Born in Xuzhou, Jiangsu province in 1907, Li pursued painting from a young age, training under local artist Qian Shizhi, and enrolling in the Shanghai Art Academy at the age of sixteen. He then studied Western art at the National Academy of Arts in Hangzhou under Lin Fengmian, the president of the academy, and French painter André Claudot. He was invited to teach at the National Peping Academy of Arts in 1946, where he was encouraged and supported by the highly renowned artists Qi Baishi and Huang Binhong. In the 1950s, he made multiple journeys across southern China, producing landscapes that remain highly influential for Chinese landscape painting, such as Thousands of Hills in a Crimsoned View. He published On the Reform of Chinese Painting in the first issue of Art magazine produced by the Chinese Artists’ Association, in which he urged for artists to observe the everyday lives of contemporary Chinese people. Although he was particularly criticized during the Cultural Revolution, he was appointed the first president of the China Academy of Fine Arts in 1979, and he continued painting in his innovative style which integrated a distinct, shadowed chiaroscuro into his landscapes.
Li’s works, particularly his paintings inspired by the poetry of Mao Zedong, continue to sell for record prices.
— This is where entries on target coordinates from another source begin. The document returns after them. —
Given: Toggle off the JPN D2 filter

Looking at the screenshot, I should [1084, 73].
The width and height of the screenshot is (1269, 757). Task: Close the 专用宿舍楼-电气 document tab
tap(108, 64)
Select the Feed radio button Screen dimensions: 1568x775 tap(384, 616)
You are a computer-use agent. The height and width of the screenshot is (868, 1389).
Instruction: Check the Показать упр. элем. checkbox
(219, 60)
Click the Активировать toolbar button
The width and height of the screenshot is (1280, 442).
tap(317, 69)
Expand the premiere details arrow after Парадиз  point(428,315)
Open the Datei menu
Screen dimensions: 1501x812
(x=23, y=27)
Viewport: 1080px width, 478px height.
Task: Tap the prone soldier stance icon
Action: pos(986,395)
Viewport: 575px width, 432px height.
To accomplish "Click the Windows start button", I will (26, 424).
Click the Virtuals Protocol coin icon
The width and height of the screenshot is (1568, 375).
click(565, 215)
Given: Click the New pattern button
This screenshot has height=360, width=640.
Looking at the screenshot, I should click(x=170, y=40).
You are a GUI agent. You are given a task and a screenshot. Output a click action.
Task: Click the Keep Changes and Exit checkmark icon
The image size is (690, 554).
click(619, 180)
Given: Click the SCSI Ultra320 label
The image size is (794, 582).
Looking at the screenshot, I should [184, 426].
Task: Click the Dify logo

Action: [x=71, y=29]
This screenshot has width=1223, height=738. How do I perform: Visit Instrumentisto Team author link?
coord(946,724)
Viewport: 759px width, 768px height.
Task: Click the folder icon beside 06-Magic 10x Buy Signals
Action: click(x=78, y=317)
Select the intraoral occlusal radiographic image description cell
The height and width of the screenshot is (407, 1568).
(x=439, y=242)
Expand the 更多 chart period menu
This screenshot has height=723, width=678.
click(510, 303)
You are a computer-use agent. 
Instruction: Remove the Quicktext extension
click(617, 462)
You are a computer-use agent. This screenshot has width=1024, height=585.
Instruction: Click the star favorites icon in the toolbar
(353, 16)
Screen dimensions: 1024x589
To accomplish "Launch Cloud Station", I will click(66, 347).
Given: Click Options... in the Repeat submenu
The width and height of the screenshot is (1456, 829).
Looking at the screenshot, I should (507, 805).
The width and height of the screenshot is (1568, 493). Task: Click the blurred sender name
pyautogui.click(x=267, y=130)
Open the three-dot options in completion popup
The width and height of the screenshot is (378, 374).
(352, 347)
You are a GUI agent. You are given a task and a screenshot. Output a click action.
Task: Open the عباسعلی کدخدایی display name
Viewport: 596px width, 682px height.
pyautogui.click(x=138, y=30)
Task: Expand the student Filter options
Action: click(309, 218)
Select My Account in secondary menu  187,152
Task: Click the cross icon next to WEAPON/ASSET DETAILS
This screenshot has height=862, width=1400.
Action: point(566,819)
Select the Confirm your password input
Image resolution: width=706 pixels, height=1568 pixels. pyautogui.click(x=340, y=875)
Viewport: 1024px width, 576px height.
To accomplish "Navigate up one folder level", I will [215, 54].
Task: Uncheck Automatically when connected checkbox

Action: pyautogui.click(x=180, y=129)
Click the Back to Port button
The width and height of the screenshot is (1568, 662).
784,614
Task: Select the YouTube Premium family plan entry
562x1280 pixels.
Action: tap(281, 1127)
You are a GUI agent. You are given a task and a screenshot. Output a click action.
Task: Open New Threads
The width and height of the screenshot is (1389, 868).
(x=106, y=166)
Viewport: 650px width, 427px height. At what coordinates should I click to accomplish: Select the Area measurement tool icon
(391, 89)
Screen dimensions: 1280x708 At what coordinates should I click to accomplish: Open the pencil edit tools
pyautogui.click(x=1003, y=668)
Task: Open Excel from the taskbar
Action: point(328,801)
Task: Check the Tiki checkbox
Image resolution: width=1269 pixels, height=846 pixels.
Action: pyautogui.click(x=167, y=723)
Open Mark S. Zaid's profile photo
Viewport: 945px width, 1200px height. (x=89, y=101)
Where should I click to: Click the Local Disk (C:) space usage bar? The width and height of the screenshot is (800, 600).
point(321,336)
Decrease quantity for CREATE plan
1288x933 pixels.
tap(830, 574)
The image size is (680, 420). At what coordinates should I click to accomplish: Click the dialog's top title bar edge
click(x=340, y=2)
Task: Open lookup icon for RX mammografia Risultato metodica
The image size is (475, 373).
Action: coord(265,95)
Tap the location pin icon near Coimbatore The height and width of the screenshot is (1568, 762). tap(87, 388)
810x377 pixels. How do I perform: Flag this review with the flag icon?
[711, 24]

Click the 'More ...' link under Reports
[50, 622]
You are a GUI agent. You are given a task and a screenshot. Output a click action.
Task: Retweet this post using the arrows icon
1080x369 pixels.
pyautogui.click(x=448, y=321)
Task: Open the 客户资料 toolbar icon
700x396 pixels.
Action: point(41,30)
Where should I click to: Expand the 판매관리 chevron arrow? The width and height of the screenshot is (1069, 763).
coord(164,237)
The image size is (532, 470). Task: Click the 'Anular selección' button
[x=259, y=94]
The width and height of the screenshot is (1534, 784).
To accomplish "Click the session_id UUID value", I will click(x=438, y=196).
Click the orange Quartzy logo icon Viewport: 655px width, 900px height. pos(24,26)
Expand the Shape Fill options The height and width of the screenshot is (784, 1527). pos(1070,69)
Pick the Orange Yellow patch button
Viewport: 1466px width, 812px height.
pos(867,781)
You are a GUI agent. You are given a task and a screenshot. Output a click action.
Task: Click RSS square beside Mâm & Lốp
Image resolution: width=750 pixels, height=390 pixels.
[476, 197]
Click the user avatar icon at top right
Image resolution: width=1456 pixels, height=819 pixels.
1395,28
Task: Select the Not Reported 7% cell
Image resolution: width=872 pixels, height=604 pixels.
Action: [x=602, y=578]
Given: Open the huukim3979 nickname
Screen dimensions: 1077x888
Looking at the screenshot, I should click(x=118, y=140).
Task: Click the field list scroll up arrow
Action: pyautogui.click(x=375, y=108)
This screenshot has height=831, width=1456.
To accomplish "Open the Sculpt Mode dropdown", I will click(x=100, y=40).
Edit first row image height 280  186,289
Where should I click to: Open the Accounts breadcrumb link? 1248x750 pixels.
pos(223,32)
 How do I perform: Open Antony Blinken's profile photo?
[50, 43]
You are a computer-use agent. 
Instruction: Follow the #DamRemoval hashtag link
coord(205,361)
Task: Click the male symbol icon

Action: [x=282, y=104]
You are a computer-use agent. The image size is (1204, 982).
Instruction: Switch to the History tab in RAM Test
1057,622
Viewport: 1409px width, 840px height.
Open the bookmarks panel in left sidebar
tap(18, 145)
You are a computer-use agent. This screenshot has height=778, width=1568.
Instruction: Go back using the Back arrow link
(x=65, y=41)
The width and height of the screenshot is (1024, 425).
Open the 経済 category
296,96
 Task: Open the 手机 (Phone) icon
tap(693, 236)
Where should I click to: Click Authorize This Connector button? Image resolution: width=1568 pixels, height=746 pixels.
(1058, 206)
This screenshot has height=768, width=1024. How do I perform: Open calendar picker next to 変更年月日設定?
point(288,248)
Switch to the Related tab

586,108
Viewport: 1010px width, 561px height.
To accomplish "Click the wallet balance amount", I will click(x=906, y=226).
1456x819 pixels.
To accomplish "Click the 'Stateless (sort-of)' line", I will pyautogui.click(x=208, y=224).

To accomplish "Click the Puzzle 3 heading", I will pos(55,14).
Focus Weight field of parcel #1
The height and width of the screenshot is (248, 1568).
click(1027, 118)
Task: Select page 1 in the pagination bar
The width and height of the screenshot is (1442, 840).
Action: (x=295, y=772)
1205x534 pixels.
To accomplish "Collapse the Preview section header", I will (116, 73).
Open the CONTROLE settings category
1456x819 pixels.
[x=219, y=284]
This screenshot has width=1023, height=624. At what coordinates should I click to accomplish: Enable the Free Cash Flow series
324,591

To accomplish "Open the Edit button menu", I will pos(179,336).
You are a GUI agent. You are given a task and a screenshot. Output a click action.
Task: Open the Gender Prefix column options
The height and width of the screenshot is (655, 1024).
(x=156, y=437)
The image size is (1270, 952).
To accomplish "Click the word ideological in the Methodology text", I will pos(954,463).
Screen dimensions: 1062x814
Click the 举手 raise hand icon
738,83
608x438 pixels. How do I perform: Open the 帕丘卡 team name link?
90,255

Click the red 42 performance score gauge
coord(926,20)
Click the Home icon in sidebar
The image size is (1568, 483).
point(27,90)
The largest version of Thousands of Hills in a Crimsoned View, inspired by Mao’s Changsha poem, sold for $46 million in 2012, while the smallest version sold for $26.8 million in 2015. His Magnificent Mountains with Gushy Cascades was sold at Sotheby’s in Hong Kong for $15.6 million in 2017. His works can be found at the Metropolitan Museum of Art, the National Museum of China in Beijing, the Art Gallery of Greater Victoria and many other major museums around the world.